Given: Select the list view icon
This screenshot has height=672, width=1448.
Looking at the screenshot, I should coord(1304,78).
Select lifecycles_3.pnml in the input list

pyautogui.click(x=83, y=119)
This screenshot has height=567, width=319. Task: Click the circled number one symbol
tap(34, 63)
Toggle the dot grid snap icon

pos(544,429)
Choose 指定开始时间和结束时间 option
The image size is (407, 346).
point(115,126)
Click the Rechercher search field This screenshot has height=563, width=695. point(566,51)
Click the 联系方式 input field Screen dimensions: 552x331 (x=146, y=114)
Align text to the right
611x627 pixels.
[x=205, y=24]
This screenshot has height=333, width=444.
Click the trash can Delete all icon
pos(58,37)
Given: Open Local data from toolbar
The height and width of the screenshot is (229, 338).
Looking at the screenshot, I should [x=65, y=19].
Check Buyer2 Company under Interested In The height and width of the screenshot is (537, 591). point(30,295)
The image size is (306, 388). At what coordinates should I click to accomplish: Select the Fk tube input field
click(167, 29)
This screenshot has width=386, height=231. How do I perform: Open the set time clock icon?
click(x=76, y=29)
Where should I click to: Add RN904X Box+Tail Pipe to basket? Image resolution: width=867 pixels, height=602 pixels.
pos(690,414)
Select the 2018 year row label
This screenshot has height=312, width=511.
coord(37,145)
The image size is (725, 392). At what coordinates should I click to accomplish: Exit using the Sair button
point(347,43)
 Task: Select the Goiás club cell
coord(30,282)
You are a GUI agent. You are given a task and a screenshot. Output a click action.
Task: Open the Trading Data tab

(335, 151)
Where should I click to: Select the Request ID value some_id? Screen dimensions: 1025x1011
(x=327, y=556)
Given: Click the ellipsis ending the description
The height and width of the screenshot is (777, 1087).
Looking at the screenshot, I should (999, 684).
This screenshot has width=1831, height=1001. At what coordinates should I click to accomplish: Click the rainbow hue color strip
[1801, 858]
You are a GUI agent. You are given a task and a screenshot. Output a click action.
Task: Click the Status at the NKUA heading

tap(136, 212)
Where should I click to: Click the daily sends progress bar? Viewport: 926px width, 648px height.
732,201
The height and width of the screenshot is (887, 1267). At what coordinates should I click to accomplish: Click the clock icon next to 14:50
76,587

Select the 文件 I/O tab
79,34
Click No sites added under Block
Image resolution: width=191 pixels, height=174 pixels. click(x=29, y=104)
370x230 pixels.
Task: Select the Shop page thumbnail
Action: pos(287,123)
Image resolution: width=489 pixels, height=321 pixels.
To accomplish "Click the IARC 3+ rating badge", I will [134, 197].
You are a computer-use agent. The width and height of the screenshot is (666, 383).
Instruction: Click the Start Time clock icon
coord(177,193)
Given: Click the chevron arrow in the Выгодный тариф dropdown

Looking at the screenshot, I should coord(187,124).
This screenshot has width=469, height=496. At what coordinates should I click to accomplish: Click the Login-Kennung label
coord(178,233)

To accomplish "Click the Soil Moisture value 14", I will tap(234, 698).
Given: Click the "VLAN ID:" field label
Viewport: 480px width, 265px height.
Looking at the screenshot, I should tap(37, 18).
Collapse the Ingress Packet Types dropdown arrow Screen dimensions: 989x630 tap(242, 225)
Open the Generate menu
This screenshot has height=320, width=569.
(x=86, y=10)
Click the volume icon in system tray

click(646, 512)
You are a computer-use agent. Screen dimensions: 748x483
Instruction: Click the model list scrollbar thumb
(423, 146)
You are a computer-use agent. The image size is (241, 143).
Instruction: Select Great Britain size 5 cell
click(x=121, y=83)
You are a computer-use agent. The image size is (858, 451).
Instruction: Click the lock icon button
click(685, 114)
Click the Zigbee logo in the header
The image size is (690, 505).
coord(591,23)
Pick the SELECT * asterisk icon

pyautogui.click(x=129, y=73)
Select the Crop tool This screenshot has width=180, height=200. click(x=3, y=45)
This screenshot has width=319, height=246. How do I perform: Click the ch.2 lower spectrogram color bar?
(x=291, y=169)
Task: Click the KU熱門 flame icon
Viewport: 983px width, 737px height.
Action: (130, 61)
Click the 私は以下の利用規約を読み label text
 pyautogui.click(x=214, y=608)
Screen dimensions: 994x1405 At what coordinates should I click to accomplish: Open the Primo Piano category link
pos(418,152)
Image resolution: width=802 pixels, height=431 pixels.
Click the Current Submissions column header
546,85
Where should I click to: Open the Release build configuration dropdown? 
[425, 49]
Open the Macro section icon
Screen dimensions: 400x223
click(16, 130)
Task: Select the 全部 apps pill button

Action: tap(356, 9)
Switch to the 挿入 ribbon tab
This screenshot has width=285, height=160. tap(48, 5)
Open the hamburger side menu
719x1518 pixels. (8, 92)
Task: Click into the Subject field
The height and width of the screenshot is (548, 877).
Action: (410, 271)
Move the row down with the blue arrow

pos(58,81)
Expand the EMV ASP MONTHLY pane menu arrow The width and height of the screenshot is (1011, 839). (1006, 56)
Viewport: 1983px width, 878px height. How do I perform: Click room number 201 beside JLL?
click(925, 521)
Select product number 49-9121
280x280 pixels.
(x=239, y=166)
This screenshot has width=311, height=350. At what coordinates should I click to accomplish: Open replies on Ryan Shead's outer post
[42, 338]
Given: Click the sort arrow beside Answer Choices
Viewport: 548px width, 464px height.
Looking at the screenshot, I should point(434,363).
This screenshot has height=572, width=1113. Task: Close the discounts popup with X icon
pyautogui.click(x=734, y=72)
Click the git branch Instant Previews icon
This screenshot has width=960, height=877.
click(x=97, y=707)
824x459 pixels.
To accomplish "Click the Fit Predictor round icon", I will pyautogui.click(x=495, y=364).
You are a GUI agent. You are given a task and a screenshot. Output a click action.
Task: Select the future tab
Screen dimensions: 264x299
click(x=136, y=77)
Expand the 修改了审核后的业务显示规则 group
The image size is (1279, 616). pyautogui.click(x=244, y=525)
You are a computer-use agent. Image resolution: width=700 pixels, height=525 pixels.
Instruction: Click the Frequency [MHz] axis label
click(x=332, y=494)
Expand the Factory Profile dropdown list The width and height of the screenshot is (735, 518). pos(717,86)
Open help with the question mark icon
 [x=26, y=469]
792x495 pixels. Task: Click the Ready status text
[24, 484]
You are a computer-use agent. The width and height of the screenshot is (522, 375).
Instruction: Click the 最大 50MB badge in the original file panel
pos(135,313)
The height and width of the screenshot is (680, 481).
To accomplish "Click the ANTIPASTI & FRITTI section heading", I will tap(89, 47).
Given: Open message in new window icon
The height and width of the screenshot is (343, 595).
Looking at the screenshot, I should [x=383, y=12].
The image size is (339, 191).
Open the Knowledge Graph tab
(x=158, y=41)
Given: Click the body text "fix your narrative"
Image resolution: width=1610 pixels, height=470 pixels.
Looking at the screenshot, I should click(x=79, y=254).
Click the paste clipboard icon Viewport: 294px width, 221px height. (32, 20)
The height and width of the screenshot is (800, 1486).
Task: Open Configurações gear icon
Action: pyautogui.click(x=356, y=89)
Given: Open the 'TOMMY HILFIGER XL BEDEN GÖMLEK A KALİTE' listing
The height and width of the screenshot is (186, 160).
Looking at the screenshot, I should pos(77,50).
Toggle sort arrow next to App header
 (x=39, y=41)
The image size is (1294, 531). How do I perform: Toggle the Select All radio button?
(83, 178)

Work instruction:
Write out every line in the data that holds the string "will".

Your solution:
To accomplish "Click the IARC 3+ rating badge", I will [134, 197].
To accomplish "Click the Soil Moisture value 14", I will tap(234, 698).
To accomplish "Click the Fit Predictor round icon", I will pyautogui.click(x=495, y=364).
To accomplish "Click the ANTIPASTI & FRITTI section heading", I will tap(89, 47).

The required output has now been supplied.